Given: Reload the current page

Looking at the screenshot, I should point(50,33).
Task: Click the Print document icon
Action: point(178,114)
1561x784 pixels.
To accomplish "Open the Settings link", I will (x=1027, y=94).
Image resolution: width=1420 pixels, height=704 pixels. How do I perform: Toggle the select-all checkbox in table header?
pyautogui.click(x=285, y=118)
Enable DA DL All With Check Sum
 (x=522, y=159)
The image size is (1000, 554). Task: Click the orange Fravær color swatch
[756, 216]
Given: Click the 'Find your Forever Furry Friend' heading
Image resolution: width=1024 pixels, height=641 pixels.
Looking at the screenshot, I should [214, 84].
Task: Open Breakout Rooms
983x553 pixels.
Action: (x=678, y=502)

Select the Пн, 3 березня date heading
........
_Instructions for the task_: Copy out all of the lines above without changing anything.

_Complete response_:
Given: Reload the current page

Looking at the screenshot, I should point(50,33).
Task: Click the Print document icon
Action: point(178,114)
1561x784 pixels.
To accomplish "Open the Settings link", I will (x=1027, y=94).
Image resolution: width=1420 pixels, height=704 pixels. How do I perform: Toggle the select-all checkbox in table header?
pyautogui.click(x=285, y=118)
Enable DA DL All With Check Sum
 (x=522, y=159)
The image size is (1000, 554). Task: Click the orange Fravær color swatch
[756, 216]
Given: Click the 'Find your Forever Furry Friend' heading
Image resolution: width=1024 pixels, height=641 pixels.
Looking at the screenshot, I should [214, 84].
Task: Open Breakout Rooms
983x553 pixels.
Action: (x=678, y=502)

Select the Пн, 3 березня date heading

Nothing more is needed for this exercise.